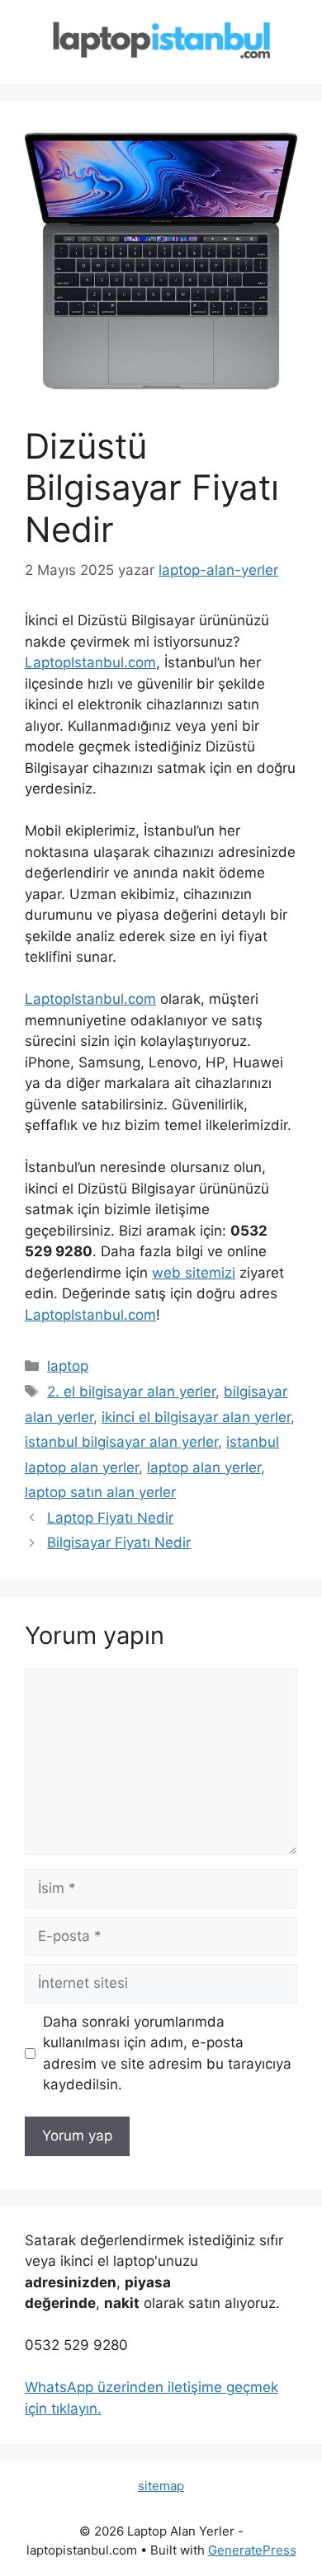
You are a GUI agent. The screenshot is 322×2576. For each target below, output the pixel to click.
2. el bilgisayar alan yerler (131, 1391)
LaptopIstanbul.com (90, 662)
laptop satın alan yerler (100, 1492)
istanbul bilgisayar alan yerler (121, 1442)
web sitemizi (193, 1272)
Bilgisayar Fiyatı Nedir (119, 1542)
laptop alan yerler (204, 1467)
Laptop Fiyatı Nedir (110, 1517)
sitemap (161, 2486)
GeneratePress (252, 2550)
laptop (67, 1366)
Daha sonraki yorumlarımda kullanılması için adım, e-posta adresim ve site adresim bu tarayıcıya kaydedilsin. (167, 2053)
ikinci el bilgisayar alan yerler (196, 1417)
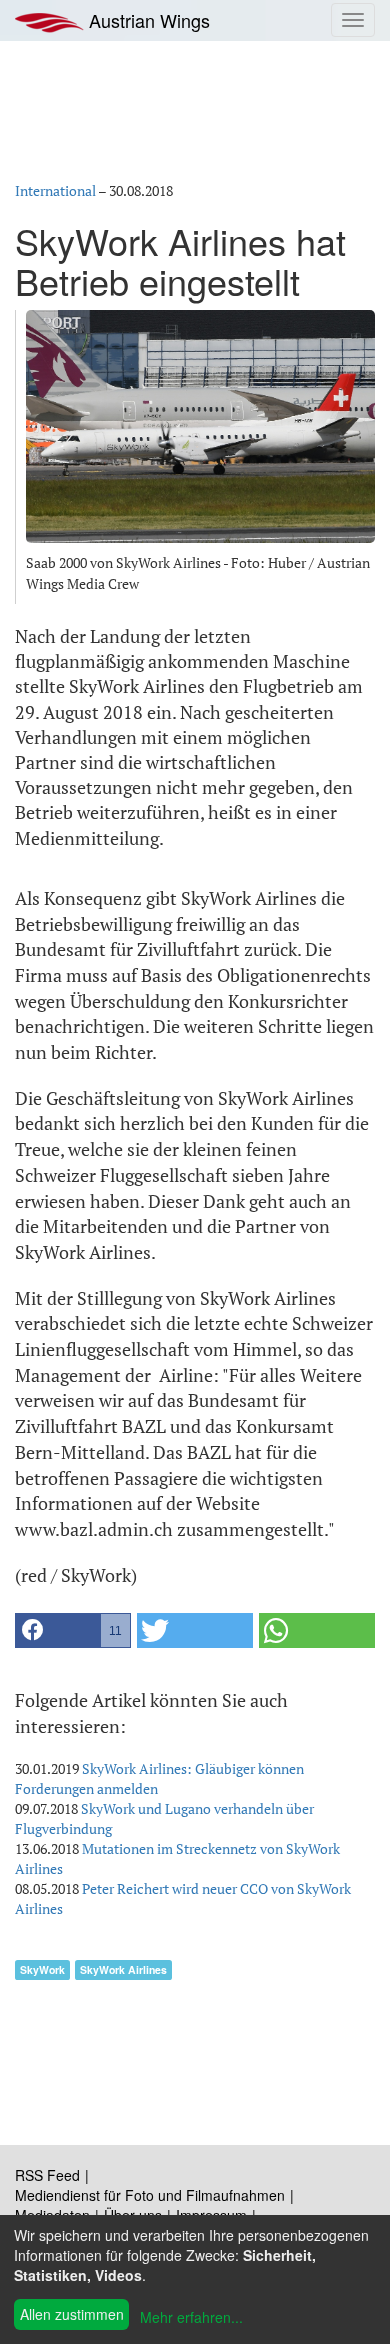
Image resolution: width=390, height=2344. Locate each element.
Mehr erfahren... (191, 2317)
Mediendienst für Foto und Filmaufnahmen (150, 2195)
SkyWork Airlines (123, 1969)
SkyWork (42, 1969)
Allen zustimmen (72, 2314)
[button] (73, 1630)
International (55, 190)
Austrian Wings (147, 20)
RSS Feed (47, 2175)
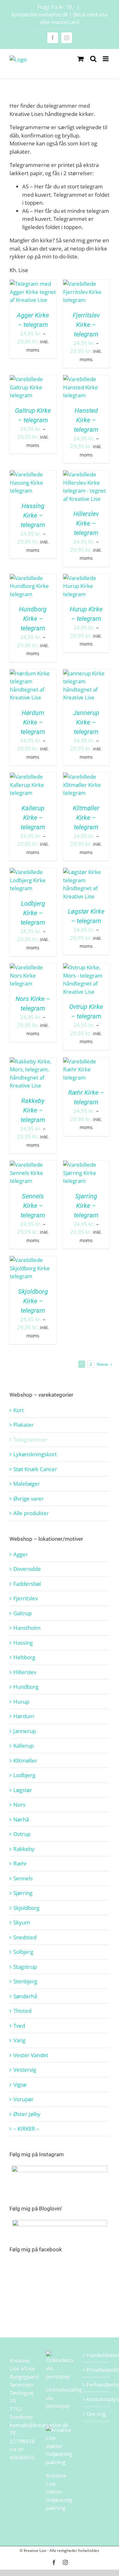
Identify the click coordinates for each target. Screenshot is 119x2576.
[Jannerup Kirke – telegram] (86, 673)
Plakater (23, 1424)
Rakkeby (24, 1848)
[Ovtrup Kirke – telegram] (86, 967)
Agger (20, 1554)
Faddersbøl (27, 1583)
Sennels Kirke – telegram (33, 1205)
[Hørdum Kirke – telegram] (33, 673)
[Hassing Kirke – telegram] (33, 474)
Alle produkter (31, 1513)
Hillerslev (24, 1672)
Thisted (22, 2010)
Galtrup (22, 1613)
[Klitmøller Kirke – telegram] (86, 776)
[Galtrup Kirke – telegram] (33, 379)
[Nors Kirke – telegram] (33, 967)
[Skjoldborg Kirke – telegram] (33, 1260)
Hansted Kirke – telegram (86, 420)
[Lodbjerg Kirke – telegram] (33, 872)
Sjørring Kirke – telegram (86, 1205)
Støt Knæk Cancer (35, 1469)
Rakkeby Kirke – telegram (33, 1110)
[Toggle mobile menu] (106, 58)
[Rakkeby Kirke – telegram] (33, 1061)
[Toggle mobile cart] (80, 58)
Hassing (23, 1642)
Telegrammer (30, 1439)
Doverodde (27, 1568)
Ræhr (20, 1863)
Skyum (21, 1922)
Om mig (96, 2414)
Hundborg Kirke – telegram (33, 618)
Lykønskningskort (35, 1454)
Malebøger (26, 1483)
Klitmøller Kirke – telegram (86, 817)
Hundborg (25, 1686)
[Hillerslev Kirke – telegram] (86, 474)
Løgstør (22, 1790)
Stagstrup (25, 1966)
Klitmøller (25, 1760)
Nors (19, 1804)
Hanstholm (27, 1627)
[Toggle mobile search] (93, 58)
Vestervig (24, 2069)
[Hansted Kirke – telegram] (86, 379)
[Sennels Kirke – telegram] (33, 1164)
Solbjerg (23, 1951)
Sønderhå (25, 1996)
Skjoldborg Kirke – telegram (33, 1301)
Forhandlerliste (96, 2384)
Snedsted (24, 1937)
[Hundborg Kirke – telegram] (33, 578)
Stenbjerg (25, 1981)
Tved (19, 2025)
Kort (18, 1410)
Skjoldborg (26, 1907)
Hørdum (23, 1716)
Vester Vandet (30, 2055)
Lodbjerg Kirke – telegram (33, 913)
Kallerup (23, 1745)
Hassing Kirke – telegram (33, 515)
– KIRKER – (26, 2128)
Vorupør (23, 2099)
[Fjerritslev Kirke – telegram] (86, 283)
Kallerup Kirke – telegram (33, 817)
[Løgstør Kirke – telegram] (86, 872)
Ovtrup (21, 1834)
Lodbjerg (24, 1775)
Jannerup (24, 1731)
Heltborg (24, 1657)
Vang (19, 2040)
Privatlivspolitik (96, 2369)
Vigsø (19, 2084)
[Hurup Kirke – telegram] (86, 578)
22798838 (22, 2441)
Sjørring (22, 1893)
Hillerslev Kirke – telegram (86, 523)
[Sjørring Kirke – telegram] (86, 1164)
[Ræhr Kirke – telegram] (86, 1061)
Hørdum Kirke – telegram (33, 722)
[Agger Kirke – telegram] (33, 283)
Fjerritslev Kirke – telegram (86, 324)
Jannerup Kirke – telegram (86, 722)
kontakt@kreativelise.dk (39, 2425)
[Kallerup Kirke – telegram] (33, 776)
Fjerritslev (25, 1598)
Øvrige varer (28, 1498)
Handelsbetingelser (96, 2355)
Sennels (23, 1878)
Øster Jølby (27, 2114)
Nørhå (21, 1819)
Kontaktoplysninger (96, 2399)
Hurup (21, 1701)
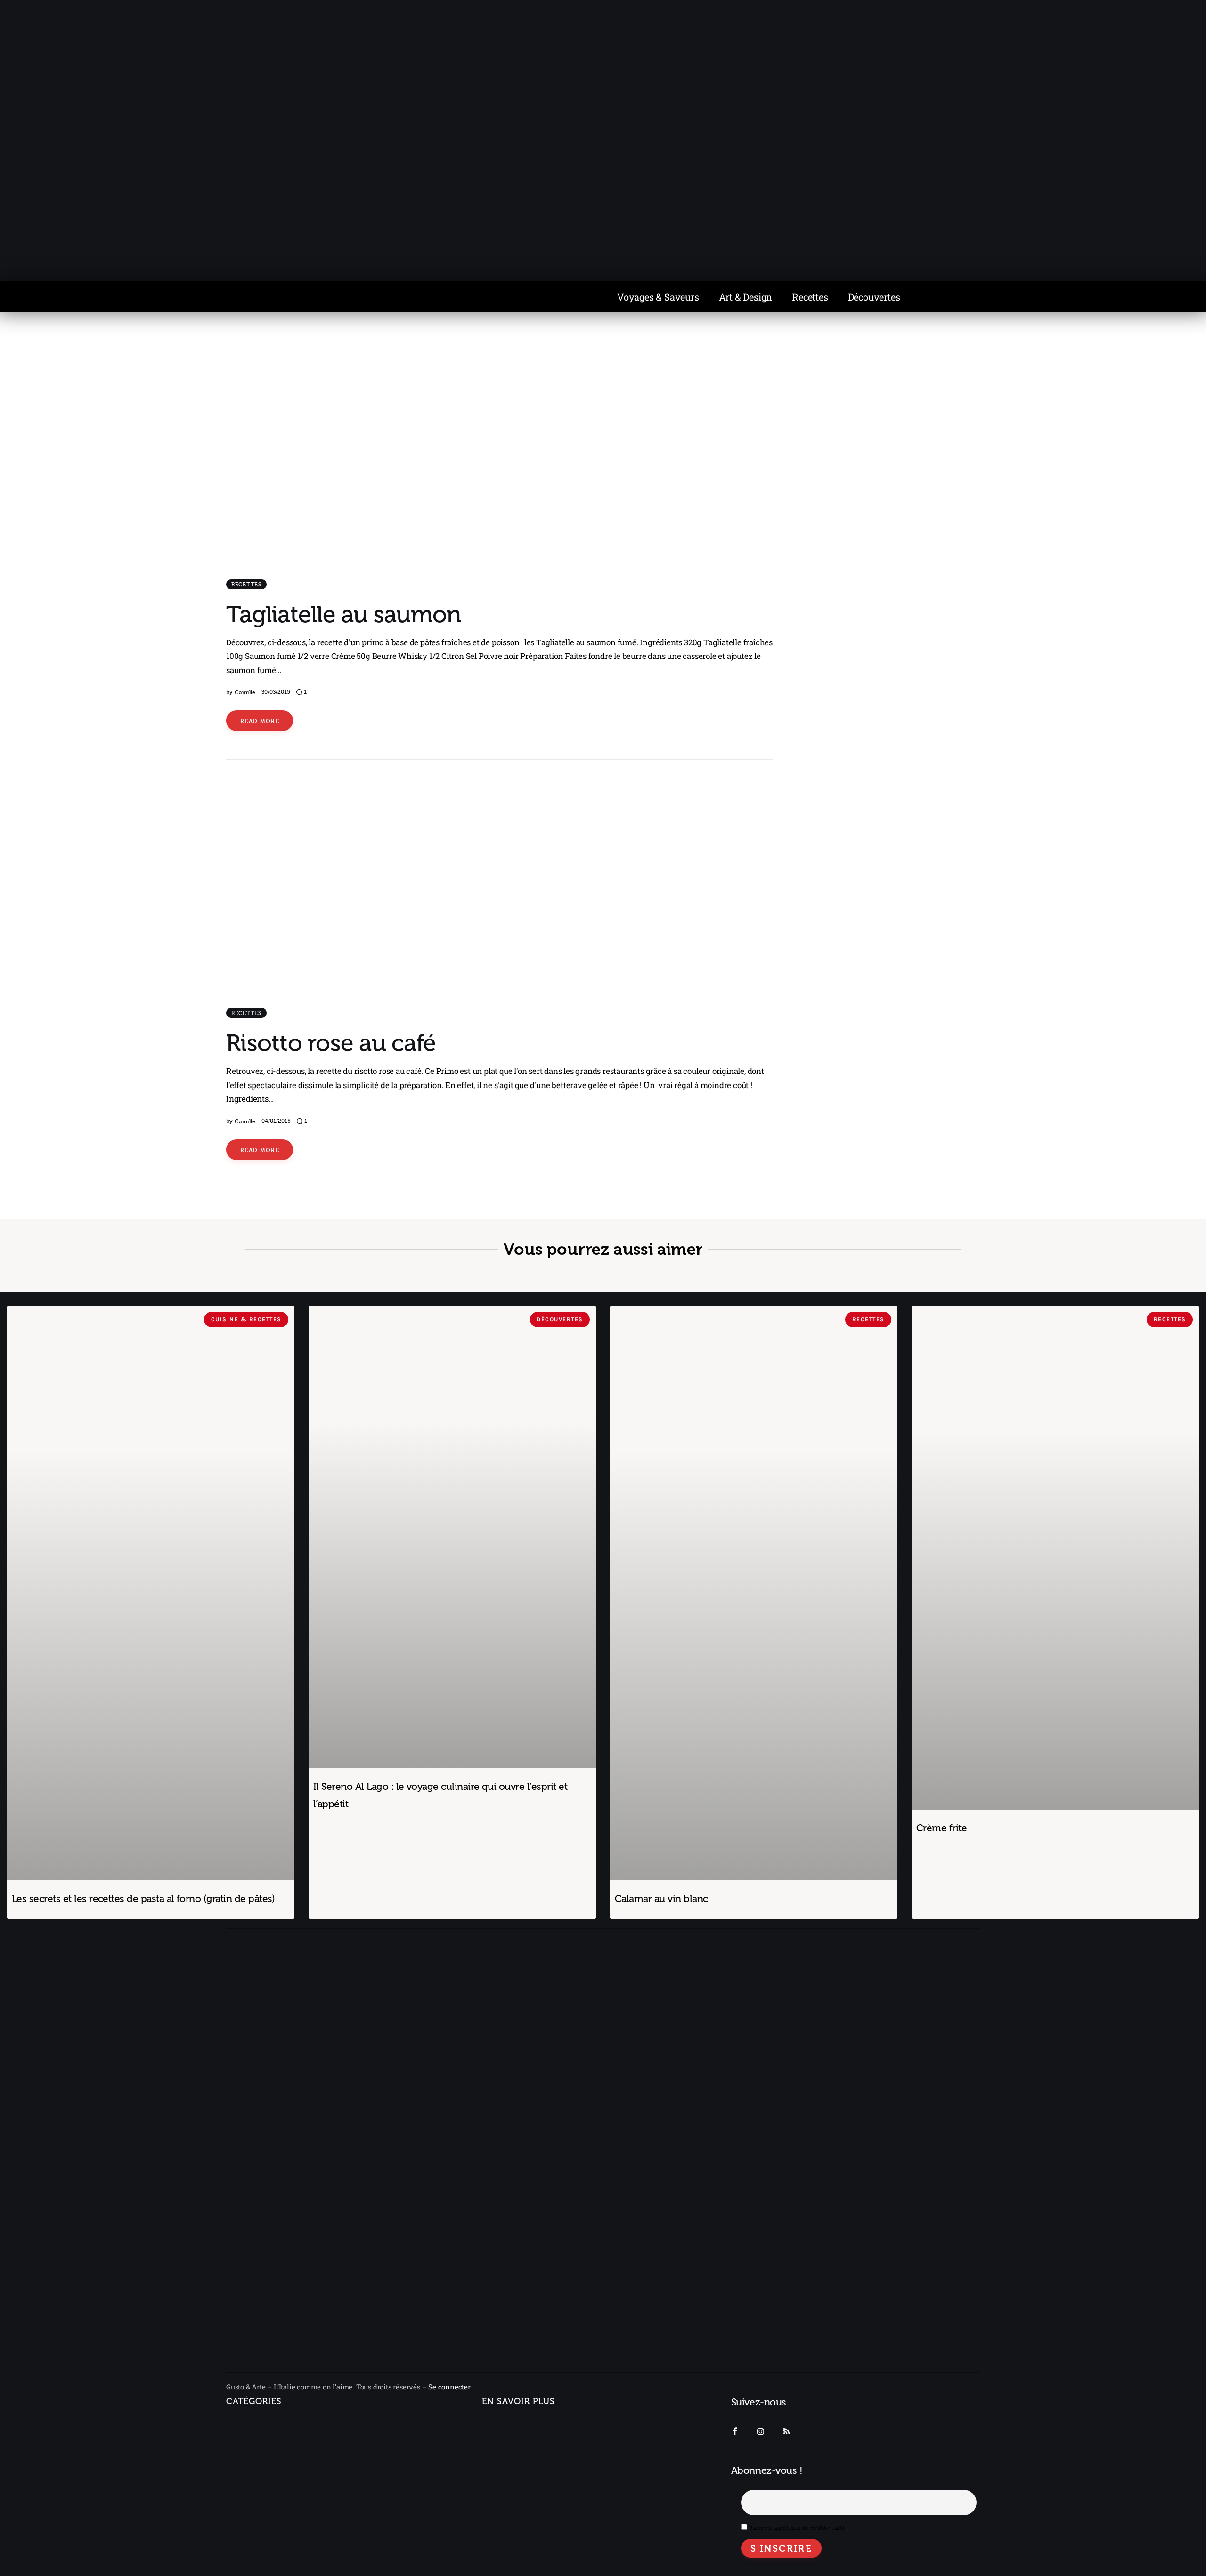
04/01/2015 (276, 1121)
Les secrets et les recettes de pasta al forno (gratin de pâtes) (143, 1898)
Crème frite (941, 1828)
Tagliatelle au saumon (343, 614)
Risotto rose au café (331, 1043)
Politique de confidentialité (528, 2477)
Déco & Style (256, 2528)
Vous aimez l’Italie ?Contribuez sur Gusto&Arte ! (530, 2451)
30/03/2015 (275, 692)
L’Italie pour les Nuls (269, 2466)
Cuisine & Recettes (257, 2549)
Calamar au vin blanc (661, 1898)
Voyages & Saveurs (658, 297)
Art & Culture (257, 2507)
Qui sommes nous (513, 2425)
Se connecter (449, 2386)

+===+

> DIRECTIONS
If a line falls between the first line of the records above and the line containing "web sitemizi (193, 1272)", inclusive, retype it exactly; leave pictures out.

> YOUR SOLUTION
You are a GUI agent. The screenshot is 322×2576. For each target below, output the pixel to click.
2. el bilgisayar alan yerler (131, 1391)
LaptopIstanbul.com (90, 662)
laptop satın alan yerler (100, 1492)
istanbul bilgisayar alan yerler (121, 1442)
web sitemizi (193, 1272)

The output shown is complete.